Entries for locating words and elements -

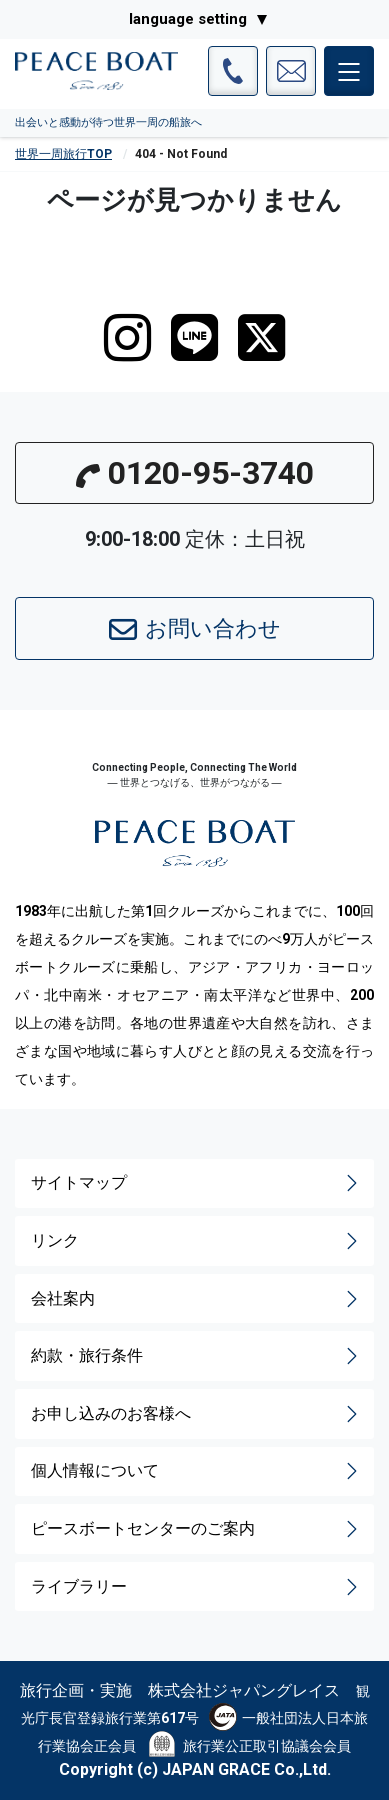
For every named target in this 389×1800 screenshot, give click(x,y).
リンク (196, 1241)
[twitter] (261, 338)
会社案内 (196, 1299)
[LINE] (194, 338)
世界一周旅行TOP (63, 154)
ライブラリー (196, 1587)
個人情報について (196, 1471)
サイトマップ (196, 1183)
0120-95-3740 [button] (195, 473)
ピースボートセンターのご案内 (196, 1529)
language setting (188, 19)
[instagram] (127, 338)
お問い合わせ (195, 630)
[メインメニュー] (349, 71)
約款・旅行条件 (196, 1356)
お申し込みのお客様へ (196, 1414)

STATED GOAL -
Copy out every line of text in the entries above, not only the answers, adding 110 to each x and y coordinate in the answers. Leave out the pictures.

FULL ANSWER -
For every named target in this 389×1800 screenshot, give click(x,y).
リンク (306, 1351)
[twitter] (371, 448)
会社案内 (306, 1409)
[LINE] (304, 448)
世界一周旅行TOP (173, 264)
ライブラリー (306, 1697)
個人情報について (306, 1581)
サイトマップ (306, 1293)
0120-95-3740 [button] (305, 583)
ピースボートセンターのご案内 (306, 1639)
language setting (298, 129)
[instagram] (237, 448)
お問い合わせ (305, 740)
[メインメニュー] (459, 181)
約款・旅行条件 (306, 1466)
お申し込みのお客様へ (306, 1524)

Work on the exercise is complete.